Quizás esto también tenga que ver con ella. A los 26 años fue diagnosticada de lupus, y vivió casi la mitad de su vida en la granja de su madre en Georgia. Criando las aves más exóticas que pudiera encontrar, más que nada pavos reales, escribió hasta terminar casi paralizada por la enfermedad que acabó con ella a sus 39 años. Su catolicismo nunca detuvo su rebeldía como escritora. La mayoría de los personajes de sus cuentos son mujeres y suelen ser las protagonistas. Pero es curioso que, cuando aparecen los hombres, no son relevantes o son la mismísima causa de los males para las protagonistas.


Se dice que “La buena gente del campo” es su obra más autobiográfica. Joy, que luego de cumplir 21 años se cambia el nombre a Hulga, es una filósofa corpulenta con una pierna ortopédica que vive con su madre y sus criadas, presa de una tremenda sensación de incomprensión. Una soledad infinita que sólo se ve interrumpida por un hombre flacucho que llega vendiendo biblias invitándola a caminar. Aunque Hulga imaginaba que “le arrancaba toda la vergüenza y la transformaba en algo útil”, el final, como siempre en los cuentos de esta autora, es un tobogán hacia una pileta de catástrofes.

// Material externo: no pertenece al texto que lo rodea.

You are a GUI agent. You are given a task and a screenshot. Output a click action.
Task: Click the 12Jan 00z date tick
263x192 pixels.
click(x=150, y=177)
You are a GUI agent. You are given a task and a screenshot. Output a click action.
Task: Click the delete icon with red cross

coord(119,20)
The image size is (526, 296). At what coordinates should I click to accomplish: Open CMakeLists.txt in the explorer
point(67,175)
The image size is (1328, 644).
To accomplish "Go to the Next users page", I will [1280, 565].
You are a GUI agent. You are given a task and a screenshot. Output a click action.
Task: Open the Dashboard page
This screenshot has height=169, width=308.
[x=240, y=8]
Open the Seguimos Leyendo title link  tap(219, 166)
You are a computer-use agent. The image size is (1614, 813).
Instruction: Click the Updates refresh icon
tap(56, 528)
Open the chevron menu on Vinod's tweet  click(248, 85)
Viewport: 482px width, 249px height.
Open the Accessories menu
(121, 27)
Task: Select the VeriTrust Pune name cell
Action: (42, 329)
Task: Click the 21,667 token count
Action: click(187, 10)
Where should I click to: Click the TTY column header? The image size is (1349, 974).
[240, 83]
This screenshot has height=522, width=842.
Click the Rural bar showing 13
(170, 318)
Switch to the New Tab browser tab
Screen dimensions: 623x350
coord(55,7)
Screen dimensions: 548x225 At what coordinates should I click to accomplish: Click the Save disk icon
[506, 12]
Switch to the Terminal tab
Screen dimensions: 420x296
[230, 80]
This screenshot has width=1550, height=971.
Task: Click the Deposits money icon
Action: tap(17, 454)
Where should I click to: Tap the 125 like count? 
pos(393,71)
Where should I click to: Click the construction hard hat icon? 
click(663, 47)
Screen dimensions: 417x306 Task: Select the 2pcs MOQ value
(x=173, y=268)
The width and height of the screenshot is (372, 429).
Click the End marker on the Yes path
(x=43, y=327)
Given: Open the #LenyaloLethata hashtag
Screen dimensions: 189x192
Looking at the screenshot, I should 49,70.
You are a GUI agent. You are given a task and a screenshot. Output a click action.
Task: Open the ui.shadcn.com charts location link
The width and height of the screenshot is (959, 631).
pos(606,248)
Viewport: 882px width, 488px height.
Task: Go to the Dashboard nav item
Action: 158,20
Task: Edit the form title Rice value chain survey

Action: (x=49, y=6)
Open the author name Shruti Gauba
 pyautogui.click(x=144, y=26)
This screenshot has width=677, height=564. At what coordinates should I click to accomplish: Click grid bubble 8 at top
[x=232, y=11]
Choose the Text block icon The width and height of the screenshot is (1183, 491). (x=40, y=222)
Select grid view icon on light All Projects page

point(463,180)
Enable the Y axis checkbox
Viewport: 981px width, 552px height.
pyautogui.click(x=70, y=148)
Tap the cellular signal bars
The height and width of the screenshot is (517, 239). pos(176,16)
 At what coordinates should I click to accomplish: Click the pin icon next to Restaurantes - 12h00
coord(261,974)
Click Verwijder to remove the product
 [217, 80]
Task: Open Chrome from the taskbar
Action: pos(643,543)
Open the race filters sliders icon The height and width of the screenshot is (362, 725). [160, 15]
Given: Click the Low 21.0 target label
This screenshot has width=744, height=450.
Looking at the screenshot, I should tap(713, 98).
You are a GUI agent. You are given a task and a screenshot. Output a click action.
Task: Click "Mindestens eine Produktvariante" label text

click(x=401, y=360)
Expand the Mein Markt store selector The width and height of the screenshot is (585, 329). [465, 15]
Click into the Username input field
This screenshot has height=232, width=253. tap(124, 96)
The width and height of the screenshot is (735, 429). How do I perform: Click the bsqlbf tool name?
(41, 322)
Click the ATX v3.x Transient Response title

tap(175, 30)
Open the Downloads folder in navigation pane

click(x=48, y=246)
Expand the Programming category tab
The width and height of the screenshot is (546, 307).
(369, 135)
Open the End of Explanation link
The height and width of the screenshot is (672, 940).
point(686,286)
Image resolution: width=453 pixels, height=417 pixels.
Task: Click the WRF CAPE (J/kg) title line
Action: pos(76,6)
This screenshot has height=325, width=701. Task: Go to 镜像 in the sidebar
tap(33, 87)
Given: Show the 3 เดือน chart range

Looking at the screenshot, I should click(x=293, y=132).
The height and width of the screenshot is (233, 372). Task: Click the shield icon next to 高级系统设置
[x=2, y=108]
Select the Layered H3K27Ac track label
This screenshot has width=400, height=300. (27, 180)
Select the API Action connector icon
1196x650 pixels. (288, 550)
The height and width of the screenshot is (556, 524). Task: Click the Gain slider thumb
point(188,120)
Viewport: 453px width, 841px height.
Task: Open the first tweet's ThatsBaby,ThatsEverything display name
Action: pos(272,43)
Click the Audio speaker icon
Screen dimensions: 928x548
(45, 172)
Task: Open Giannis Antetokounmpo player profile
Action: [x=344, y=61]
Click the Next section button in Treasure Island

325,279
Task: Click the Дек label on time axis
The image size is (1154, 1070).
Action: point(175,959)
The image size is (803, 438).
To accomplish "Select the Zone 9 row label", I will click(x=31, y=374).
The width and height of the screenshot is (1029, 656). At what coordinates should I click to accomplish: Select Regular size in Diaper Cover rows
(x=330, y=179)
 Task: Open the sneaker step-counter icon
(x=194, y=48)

Al igual que William Faulkner y Carson McCullers, O’Connor fue una autora de un estilo sureño gótico: construía personajes atravesados por lo macabro, lo irracional y lo grotesco. Pero sobre esto último es interesante observar lo que opinaba al respecto: “Por supuesto, me he dado cuenta de que todo lo que sale del Sur es calificado como grotesco por parte del lector del Norte, excepto cuando realmente se encuentra ante un texto grotesco, que dirá que es realista”.


Al leer a O’Connor me asalta una sensación de paz y perturbación. Una mezcla de fascinación y de horror que siempre me lleva a pasar la página. Sus obras son profundamente humanas. La autora vive de los contrastes indagando en la crisis, la moral y todas las insoportables contradicciones de sus personajes.


¿Cómo puede lo absolutamente raro y lo cotidiano resultar natural? En una escritura simple, aunque empapada de contenido, O’Connor lo dice, nuevamente, mejor que yo: Realismo de distancias. Un realismo que recurre a deformar las apariencias para mostrar una verdad que de otra forma quedaría oculta. Pero para verla, hay que leerla.